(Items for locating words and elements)
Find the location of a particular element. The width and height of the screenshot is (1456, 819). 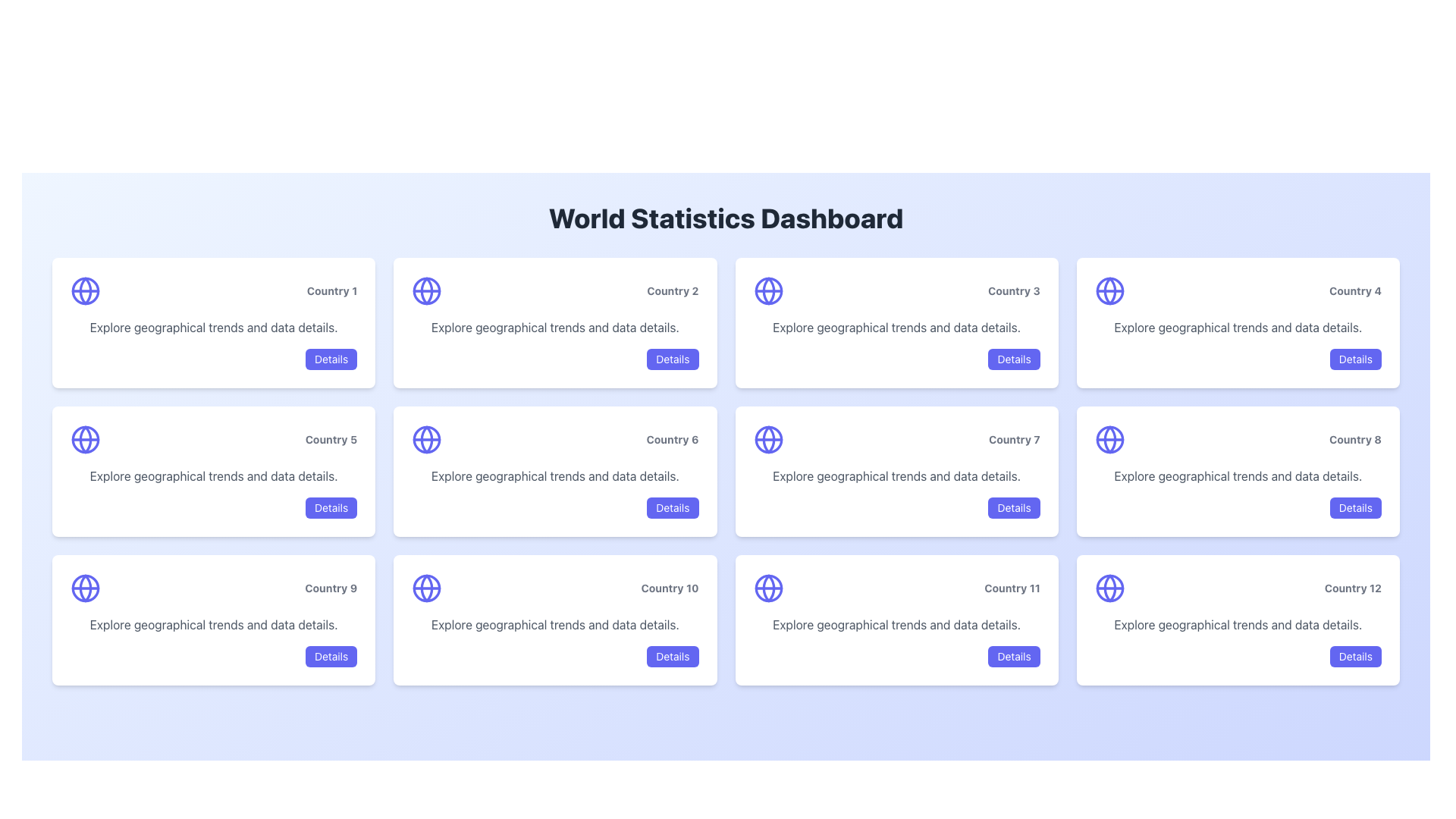

the icon located at the top-left corner of the 'Country 3' card on the dashboard, which visually supplements the card's content is located at coordinates (768, 291).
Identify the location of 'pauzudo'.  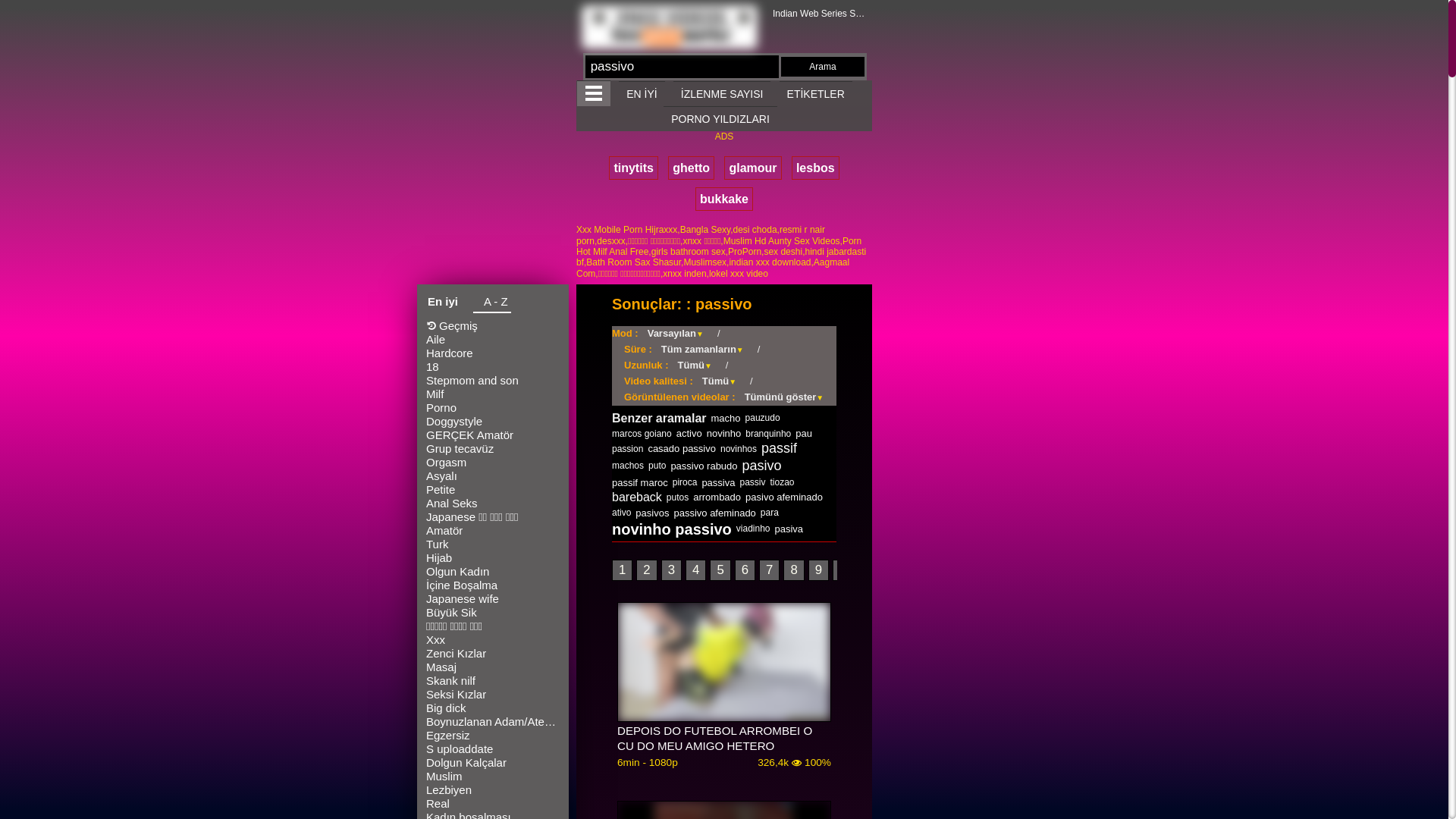
(763, 418).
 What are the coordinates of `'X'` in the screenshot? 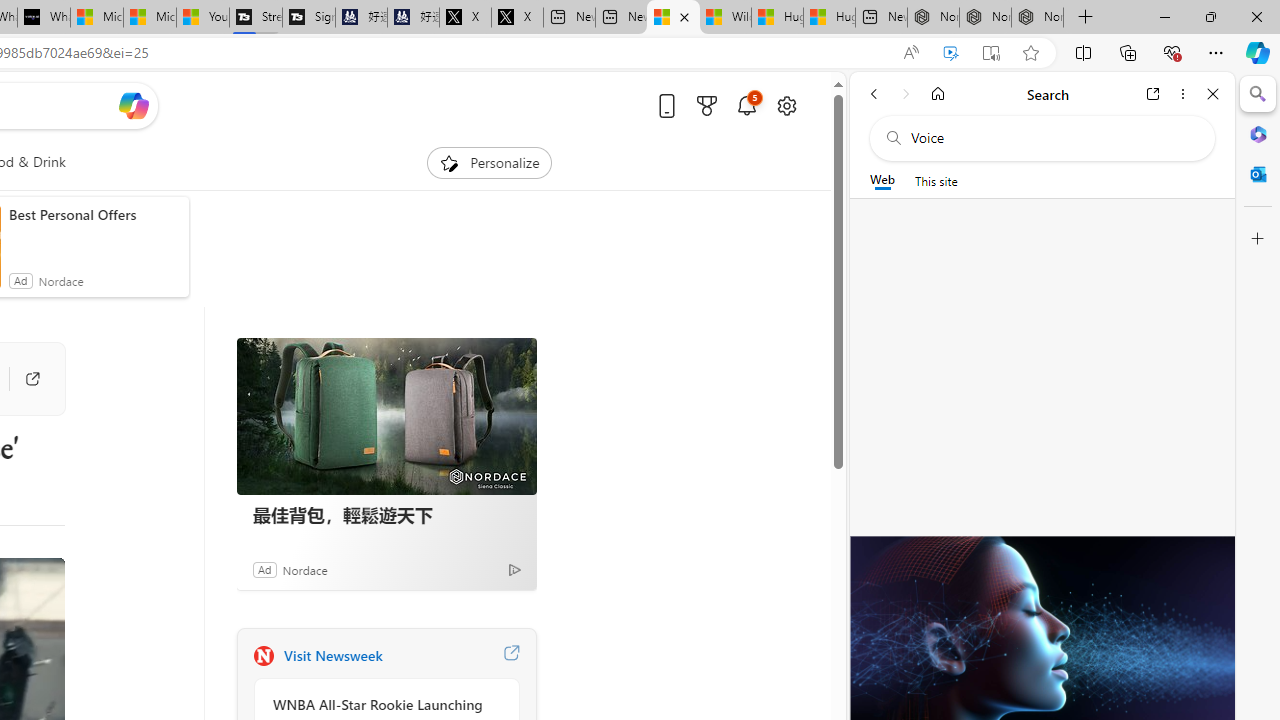 It's located at (517, 17).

Task instructions> Rewrite the lines from the start of the items through the line containing "the icon located", changing "particular element" to "specific element" and keeping everything else the same. Leave the pictures out of your answer.

Result of this exercise>
Find the location of a specific element. The width and height of the screenshot is (1456, 819). 

the icon located at the top-left corner of the 'Country 3' card on the dashboard, which visually supplements the card's content is located at coordinates (768, 291).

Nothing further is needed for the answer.